◆ Your assignment ◆
Drop all images and give the records again exactly.

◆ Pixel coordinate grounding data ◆

Start of Block

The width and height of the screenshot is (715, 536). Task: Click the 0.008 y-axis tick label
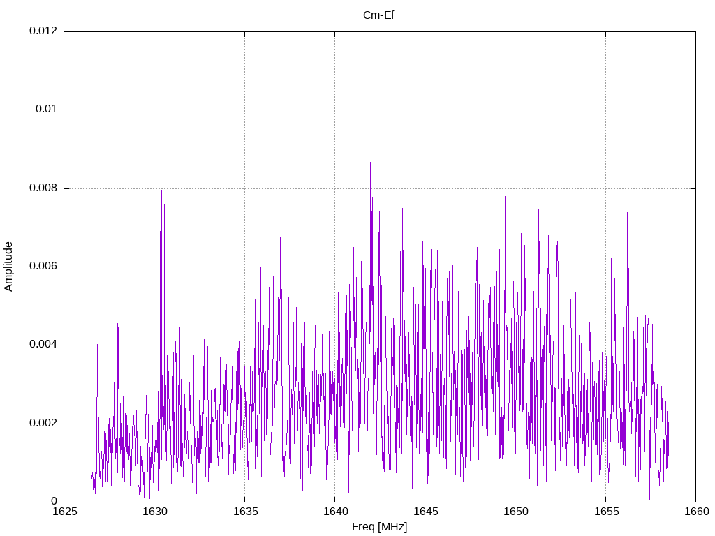(x=43, y=188)
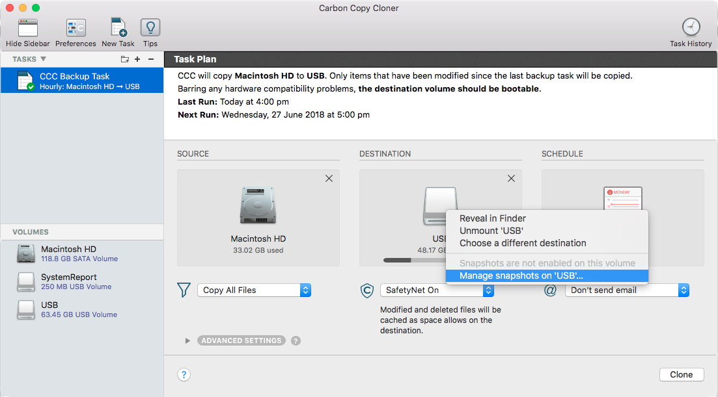Image resolution: width=718 pixels, height=397 pixels.
Task: View Task History
Action: pyautogui.click(x=690, y=31)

End of Block

◆ Finished exercise ◆
The width and height of the screenshot is (715, 536). Task: Click the 0.008 y-axis tick label
(x=43, y=188)
Image resolution: width=718 pixels, height=397 pixels.
Task: View Task History
Action: pyautogui.click(x=690, y=31)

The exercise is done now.